■ **Instructions for the task**:
Quote the listing in full, exactly as given, minus any pictures.

■ **Listed entries**:
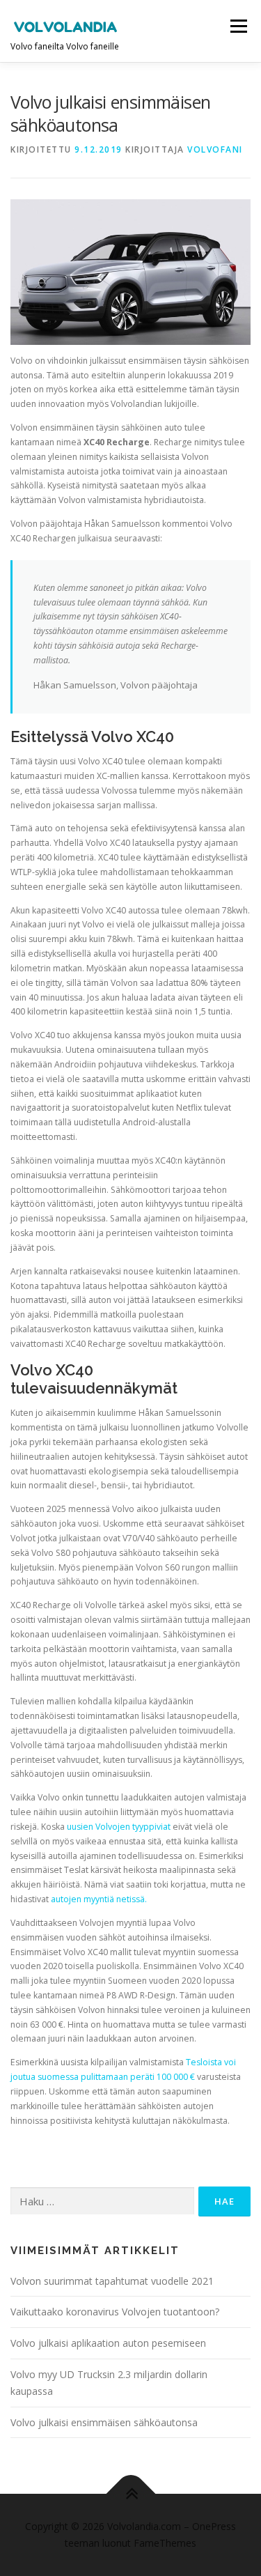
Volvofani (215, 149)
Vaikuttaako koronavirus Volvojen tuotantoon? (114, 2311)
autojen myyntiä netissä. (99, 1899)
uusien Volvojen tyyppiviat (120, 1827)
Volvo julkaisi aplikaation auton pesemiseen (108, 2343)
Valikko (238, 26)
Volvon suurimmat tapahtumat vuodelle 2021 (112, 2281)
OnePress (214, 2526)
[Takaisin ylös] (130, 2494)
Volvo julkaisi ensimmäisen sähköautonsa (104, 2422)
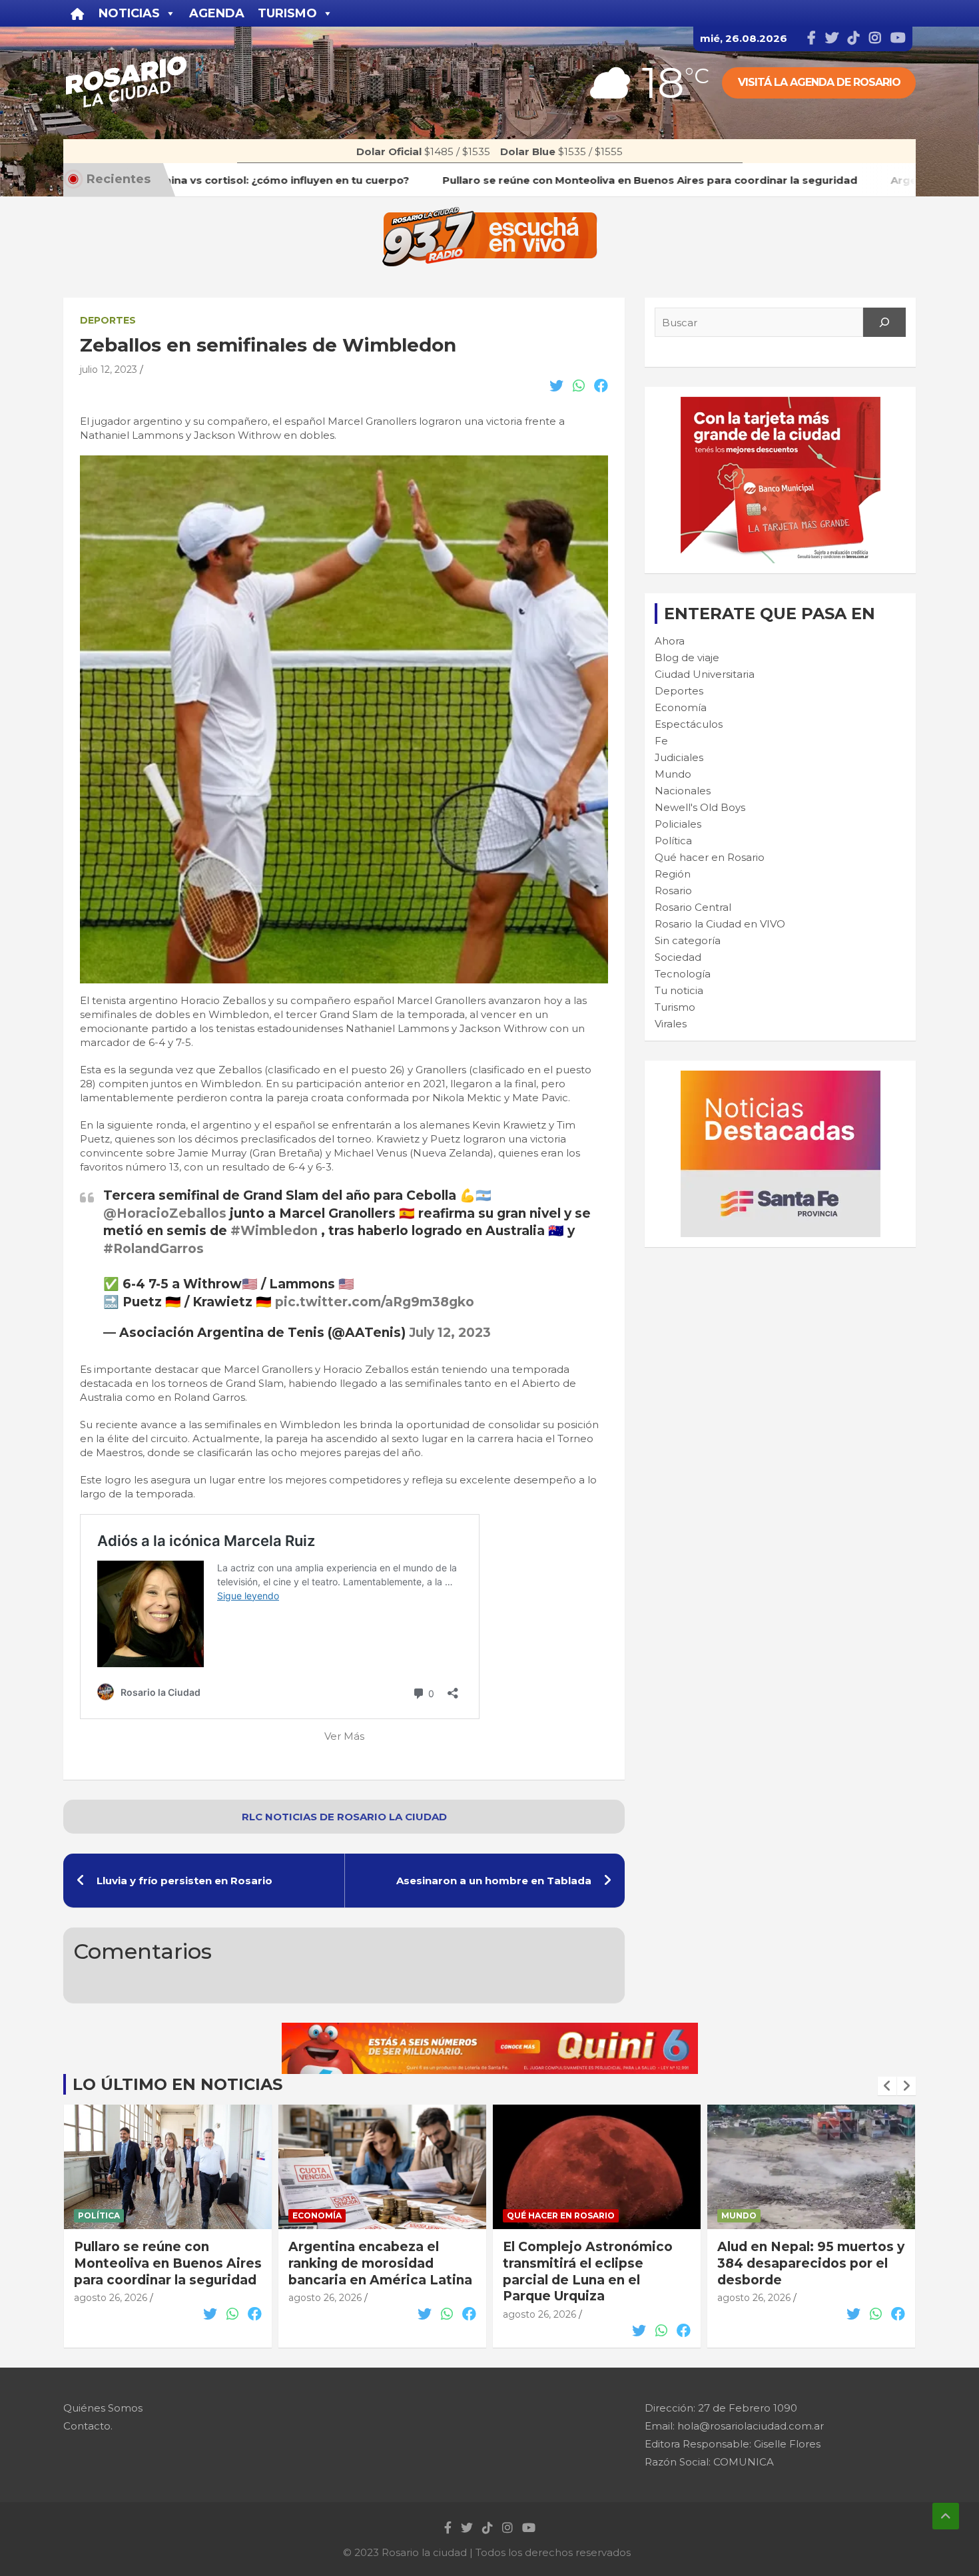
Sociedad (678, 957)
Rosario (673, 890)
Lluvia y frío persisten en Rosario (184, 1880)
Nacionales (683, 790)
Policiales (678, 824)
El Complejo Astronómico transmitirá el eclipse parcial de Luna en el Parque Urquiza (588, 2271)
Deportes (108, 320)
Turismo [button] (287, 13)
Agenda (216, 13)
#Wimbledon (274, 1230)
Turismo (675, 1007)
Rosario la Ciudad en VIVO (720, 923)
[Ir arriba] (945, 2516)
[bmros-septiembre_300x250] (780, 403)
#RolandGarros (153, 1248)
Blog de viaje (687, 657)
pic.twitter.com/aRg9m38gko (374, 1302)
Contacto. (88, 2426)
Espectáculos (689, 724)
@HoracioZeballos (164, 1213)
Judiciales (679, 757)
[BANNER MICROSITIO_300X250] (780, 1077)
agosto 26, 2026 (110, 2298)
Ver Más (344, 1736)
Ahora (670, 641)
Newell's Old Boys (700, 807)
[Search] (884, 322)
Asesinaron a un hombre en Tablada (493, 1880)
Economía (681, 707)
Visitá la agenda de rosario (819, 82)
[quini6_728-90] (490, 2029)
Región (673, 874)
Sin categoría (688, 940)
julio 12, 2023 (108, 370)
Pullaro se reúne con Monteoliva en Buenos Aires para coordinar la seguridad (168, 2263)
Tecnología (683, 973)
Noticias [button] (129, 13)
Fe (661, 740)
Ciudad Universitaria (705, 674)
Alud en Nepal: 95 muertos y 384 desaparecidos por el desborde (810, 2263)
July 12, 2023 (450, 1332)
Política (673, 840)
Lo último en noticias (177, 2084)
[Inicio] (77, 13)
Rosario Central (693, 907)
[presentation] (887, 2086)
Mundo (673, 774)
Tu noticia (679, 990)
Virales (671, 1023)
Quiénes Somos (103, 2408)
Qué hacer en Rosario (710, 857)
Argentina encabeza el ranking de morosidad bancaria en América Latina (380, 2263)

■ **Response area**:
Volvofani (215, 149)
Vaikuttaako koronavirus Volvojen tuotantoon? (114, 2311)
autojen myyntiä netissä. (99, 1899)
uusien Volvojen tyyppiviat (120, 1827)
Volvo julkaisi aplikaation auton pesemiseen (108, 2343)
Valikko (238, 26)
Volvon suurimmat tapahtumat vuodelle 2021 (112, 2281)
OnePress (214, 2526)
[Takaisin ylös] (130, 2494)
Volvo julkaisi ensimmäisen sähköautonsa (104, 2422)
Sociedad (678, 957)
Rosario (673, 890)
Lluvia y frío persisten en Rosario (184, 1880)
Nacionales (683, 790)
Policiales (678, 824)
El Complejo Astronómico transmitirá el eclipse parcial de Luna en el Parque Urquiza (588, 2271)
Deportes (108, 320)
Turismo [button] (287, 13)
Agenda (216, 13)
#Wimbledon (274, 1230)
Turismo (675, 1007)
Rosario la Ciudad en VIVO (720, 923)
[Ir arriba] (945, 2516)
[bmros-septiembre_300x250] (780, 403)
#RolandGarros (153, 1248)
Blog de viaje (687, 657)
pic.twitter.com/aRg9m38gko (374, 1302)
Contacto. (88, 2426)
Espectáculos (689, 724)
@HoracioZeballos (164, 1213)
Judiciales (679, 757)
[BANNER MICROSITIO_300X250] (780, 1077)
agosto 26, 2026 (110, 2298)
Ver Más (344, 1736)
Ahora (670, 641)
Newell's Old Boys (700, 807)
[Search] (884, 322)
Asesinaron a un hombre en Tablada (493, 1880)
Economía (681, 707)
Visitá la agenda de rosario (819, 82)
[quini6_728-90] (490, 2029)
Región (673, 874)
Sin categoría (688, 940)
julio 12, 2023 (108, 370)
Pullaro se reúne con Monteoliva en Buenos Aires para coordinar la seguridad (168, 2263)
Tecnología (683, 973)
Noticias [button] (129, 13)
Fe (661, 740)
Ciudad Universitaria (705, 674)
Alud en Nepal: 95 muertos y 384 desaparecidos por el desborde (810, 2263)
July 12, 2023 (450, 1332)
Política (673, 840)
Lo último en noticias (177, 2084)
[Inicio] (77, 13)
Rosario Central (693, 907)
[presentation] (887, 2086)
Mundo (673, 774)
Tu noticia (679, 990)
Virales (671, 1023)
Quiénes Somos (103, 2408)
Qué hacer en Rosario (710, 857)
Argentina encabeza el ranking de morosidad bancaria en América Latina (380, 2263)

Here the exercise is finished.